Just as I monitor the MSM for contrarian clues in gold, I do the same for stocks. And the ground is pretty fertile! You just cannot avoid reading about the ‘Recession Alert’ being flagged by the current yield inversion. It is getting star billing – along with the universal chart that shows that every recent recession was preceded by such a yield peculiarity.
The inference is, of course, that stocks are poised for a collapse in a repeat of history. While that is probably correct, their timing may be way off. Already, the internals for the S&P show that investors are buying puts options as portfolio protection in vast numbers. And the VIX fear index is shooting up to confirm that fear of big losses is very real.
And that fear is translating into selling pressure. But has the fear gone a little too far? – here is the S&P short tern 1-hr chart
From the July ATH, the market plunged to my wave 1 low and then staged the relief rally in a typical A-B-C to the standard Fibonacci 62% retrace to the wave 2 high. It then fell hard to break an internal small blue trendline in a continuation of the downtrend.

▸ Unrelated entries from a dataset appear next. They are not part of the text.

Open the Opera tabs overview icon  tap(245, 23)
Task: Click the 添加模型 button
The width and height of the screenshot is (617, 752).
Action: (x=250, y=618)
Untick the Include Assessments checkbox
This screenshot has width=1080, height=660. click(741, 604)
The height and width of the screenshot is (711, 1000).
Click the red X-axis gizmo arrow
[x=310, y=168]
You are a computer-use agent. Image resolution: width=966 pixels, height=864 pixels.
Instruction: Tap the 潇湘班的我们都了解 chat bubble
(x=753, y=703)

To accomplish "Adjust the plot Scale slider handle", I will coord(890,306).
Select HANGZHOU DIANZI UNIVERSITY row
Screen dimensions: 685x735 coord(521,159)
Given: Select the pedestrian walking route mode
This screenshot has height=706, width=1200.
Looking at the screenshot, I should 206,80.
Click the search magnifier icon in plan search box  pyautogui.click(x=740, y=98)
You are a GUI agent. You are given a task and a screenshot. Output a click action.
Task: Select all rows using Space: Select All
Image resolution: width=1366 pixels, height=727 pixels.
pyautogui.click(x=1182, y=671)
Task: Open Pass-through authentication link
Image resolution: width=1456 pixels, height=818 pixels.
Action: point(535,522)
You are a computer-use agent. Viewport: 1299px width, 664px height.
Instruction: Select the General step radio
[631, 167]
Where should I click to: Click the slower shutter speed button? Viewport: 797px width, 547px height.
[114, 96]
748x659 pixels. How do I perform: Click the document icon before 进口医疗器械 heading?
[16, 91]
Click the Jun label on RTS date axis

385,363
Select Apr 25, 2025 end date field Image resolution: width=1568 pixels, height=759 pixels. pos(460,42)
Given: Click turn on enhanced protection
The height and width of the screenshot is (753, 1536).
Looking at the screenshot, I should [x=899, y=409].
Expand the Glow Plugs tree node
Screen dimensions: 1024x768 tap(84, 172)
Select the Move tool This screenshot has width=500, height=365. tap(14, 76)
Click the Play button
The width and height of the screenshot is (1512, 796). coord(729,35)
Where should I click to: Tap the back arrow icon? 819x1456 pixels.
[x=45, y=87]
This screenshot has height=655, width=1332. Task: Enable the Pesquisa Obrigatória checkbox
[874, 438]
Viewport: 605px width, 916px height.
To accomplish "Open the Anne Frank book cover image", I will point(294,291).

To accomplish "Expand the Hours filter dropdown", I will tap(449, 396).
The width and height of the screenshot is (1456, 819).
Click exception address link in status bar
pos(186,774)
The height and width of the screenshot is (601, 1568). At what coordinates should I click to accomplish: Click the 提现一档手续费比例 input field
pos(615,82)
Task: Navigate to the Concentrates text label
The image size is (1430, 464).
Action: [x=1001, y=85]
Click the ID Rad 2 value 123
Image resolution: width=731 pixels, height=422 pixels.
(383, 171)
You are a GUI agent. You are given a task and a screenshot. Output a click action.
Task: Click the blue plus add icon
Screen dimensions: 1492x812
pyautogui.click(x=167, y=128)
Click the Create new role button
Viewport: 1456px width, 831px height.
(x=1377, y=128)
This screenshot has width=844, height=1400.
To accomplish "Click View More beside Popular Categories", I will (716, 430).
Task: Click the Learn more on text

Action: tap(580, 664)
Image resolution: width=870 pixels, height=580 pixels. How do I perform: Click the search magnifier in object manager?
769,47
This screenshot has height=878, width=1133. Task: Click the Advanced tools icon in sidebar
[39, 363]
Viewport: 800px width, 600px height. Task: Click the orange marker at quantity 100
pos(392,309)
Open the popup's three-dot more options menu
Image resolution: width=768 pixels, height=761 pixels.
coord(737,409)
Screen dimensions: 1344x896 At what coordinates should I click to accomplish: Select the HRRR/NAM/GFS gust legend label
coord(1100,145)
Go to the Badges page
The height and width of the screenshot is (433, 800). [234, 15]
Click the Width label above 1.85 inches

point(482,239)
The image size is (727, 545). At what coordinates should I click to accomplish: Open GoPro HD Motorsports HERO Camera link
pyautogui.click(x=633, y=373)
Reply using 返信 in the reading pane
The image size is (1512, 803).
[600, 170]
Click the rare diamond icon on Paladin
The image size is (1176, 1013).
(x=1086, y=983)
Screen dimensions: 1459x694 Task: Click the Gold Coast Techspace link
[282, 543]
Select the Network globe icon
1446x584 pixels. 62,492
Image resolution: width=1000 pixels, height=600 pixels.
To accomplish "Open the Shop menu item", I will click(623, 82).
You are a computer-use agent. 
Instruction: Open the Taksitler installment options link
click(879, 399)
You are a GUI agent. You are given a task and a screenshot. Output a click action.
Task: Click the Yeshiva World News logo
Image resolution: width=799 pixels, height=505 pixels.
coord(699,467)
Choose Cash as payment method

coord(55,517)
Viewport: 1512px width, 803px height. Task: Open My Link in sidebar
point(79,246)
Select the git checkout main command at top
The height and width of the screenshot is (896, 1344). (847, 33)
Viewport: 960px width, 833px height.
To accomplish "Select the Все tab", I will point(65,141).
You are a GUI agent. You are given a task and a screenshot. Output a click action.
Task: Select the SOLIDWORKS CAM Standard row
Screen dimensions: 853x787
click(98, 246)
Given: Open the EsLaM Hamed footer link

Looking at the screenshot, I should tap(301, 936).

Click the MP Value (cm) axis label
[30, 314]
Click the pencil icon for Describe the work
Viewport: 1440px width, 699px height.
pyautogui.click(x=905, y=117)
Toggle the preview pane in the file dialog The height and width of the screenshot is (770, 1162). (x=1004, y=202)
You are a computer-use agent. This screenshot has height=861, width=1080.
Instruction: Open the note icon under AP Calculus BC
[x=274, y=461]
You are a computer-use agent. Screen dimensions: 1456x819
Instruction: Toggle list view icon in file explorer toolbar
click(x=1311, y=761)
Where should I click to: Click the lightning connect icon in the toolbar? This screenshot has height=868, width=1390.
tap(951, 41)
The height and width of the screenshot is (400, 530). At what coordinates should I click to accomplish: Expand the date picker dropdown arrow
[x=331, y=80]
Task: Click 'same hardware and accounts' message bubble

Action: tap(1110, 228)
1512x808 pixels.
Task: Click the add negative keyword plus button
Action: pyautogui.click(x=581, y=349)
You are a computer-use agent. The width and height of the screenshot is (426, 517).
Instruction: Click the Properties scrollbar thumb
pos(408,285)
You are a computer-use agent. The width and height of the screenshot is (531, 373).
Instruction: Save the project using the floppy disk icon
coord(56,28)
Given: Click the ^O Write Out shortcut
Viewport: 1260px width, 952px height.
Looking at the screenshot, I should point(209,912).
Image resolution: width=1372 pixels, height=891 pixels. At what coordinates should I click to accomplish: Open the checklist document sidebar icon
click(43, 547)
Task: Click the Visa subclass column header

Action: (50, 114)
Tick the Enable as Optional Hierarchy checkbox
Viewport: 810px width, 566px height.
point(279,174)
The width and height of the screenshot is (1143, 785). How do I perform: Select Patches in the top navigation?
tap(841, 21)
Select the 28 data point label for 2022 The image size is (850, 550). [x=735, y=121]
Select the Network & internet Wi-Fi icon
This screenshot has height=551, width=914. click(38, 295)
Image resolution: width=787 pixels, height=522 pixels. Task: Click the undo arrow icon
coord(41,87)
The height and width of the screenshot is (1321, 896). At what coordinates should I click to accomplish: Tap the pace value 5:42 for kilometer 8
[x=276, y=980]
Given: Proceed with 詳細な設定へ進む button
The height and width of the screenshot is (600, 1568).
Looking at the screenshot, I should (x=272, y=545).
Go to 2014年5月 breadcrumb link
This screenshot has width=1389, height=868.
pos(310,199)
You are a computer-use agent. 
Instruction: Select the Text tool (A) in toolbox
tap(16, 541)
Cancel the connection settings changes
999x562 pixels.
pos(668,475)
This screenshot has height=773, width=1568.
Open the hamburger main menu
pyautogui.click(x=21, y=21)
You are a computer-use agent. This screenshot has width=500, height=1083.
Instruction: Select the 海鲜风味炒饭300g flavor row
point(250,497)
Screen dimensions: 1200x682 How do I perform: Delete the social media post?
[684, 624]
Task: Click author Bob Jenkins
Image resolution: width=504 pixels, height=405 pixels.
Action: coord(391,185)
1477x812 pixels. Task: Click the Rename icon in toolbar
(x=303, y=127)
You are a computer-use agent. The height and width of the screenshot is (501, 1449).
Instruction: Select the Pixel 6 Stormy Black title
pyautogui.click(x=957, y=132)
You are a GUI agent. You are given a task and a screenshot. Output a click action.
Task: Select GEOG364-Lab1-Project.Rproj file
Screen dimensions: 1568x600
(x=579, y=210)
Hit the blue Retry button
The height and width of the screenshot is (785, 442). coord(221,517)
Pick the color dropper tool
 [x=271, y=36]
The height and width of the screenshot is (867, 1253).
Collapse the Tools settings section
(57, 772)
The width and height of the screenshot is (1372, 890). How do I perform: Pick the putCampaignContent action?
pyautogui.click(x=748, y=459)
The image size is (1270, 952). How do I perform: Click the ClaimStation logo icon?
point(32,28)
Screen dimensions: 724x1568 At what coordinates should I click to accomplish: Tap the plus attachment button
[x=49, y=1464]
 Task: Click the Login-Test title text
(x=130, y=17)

And last week’s rally to the kissing area of the blue line is surely a recognition that the fear has indeed been overdone. But now the market must make up its mind. If we do get a genuine kiss next week, we shall have a Scalded Cat Bounce down in wave 3 of 3 (the strongest wave in the book).
Failing that, a strong move above the blue line next week would suggest more upside is need to relieve the extreme gloom currently pervading the market.
HasSilver topped?
Again, the MSM is very helpful in offering me some contrarian clues. Just about every article I read points to the ‘undervalued’ status of silver compared with the rampant gold market. They point to the very high gold/silver ratio and suggest it must decline as it has met a valuation from where previous declines were started.
That may be true, but a decline from the current high reading could also be accomplished by a faster decline in gold than in silver!
One clue I have is in the wave pattern – here is the daily
I have a lovely tramline pair (blue) and from the late May low at 14.35, the market has advanced in a clear five wave impulsive pattern that should be complete. Not only that, but at the 17.50 high made on Tuesday, it hit a significant Fibonacci 50% resistance level!
Finally, the final rally to the wave 5 high at 17.50 occurred on a strong momentum divergence – a sure sign buying pressure was waning.
Odds are good we have seen at least a temporary high (it may not be the final high!) and a significant pull-back is due.